A week earlier I attended a different session where the "consumerization" of information technology was the subject. I got to meet Greg Shipley from Neohapsis, incidentally -- great guy. This question was asked: if companies don't provide cellphones for employees, why do companies provide laptops? Extend this issue a few years into the future and you see that many of our cellphones will be as powerful as our laptops are now. If you consider the possibility of server-centric, thin client computing, most of the horsepower will need to be elsewhere anyway. Several large companies are already considering the "no company laptop" approach, so what does that mean for digital security?

You must now see the connection. University students are the corporate employees of the near future. If we want to learn some tricks for dealing with employee-owned hardware on company-owned infrastructure manipulating mixed-ownership data (business and personal), consider going back to college. I think we're going to have to focus on Enterprise Rights Management, which is a popular topic. That still won't make a difference if the employee smartphone is 0wned by an intruder who is taking screen captures, unless some form of hardware-enforced Digital Rights Management frustrates this attack. Regardless, I think the next corporate laptop you receive might be your last.

Comments

Anonymous said…
Gartner is a fan of the "no company laptop" idea which is why I discount it. And Mr. Shipley is wrong. With few exceptions all the companies I've worked for (some dozen) - we did buy cell phones for employees and set up processes and procedures to manage it. And you don't have to way a few years - we are already replacing laptops with smartphones.

And your point about university students is not valid. While its useful information on know how university's tackle this threat - the acadamic environment is not the real world. Never has - never will be. Completely different model than your everyday corporation.
Anonymous said…
my phone has had a faster processor than my laptop for almost two years now (july). i have an old thinkpad and my phone is a samsung i730.

i would never buy another laptop - maybe a umpc, though. i think it's just the death of laptop, period. maybe companies will start to nix the desktops too and go thin client. maybe all applications will move to web 2.0 and we'll all use pdaphones to access them
Anonymous said…
the difference is that a company has a profit motive that relies on devices to be achieved. As an employee you pursue cash for the business bottom line. As a student you pay cash to learn something. If you want me to pursue cash for you and your stockholders you had better provide a system that I can be successful with. Failing to do that means that I am a freelance operator and you had better pay more than others to keep me interested.

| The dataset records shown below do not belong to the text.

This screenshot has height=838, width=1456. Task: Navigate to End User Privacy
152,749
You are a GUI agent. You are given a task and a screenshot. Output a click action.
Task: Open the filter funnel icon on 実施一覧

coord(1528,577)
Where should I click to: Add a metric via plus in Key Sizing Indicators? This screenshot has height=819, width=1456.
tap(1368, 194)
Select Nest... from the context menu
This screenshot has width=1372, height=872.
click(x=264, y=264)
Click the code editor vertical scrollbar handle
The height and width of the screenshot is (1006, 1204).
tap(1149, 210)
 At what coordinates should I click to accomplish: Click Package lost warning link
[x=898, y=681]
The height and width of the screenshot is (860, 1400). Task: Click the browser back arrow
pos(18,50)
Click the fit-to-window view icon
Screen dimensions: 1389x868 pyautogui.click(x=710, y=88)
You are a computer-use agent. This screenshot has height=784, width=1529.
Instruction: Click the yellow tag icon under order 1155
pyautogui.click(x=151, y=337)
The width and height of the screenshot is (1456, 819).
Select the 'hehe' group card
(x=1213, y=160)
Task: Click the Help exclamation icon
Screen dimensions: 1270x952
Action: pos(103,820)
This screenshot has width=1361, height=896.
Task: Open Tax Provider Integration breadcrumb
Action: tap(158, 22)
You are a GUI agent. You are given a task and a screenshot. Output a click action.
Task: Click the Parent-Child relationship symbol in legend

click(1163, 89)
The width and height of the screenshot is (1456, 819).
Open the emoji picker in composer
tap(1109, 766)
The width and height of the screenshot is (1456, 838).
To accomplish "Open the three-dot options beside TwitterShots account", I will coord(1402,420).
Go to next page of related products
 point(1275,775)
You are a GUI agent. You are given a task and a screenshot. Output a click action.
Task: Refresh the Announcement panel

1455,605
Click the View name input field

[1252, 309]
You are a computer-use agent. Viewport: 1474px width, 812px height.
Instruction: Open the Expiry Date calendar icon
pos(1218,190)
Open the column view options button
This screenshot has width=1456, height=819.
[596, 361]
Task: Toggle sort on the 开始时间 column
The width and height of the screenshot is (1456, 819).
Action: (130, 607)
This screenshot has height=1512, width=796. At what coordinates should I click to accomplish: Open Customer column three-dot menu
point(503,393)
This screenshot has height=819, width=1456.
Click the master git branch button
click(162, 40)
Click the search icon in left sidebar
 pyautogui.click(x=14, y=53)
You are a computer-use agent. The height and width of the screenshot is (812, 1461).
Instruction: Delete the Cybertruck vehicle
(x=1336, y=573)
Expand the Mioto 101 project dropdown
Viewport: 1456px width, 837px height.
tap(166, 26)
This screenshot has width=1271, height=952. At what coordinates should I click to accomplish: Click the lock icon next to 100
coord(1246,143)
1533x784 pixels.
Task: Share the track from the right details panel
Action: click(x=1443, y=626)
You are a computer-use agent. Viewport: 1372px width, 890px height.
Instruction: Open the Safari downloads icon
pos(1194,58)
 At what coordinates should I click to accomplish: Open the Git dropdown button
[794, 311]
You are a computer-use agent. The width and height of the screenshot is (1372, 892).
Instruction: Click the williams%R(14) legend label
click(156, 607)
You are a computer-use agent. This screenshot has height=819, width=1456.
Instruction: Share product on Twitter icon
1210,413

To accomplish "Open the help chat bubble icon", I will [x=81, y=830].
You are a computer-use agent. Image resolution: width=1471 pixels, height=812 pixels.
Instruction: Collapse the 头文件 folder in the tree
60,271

They are different beasts with different motives. Lets not confuse them because it is convenient.
John Ward said…
I have to agree with Jason. If a company expects me to use my equipment for its purposes, it better not have any notion of ownership of any contents of that system. At a basic level (ignoring NDA's and other contracts for a moment), it means I can develop something for a company, and turn around and sell it to the highest bidder.

I've worked with companies in the past that had the "you pay to work" mentality, and turnover is high, which means cost goes up due to inflated training expenses.

I typically go with the mentality that if a company doesn't provide me with the equipment I need, I just simply wont work with them. If I'm held liable and out of pocket, its not worth my time.
Anonymous said…
Hi, I'm a little late to this thread. kicking PC's off the network is moving on a pace. BP are doing that for 18,000 laptops. Plus more and more products are allowing applications to go to clients without the clients being part of the network. take a look at G/On at www.giritech.com. Nodeless computing means not owning the client. Businesses could save a fortune.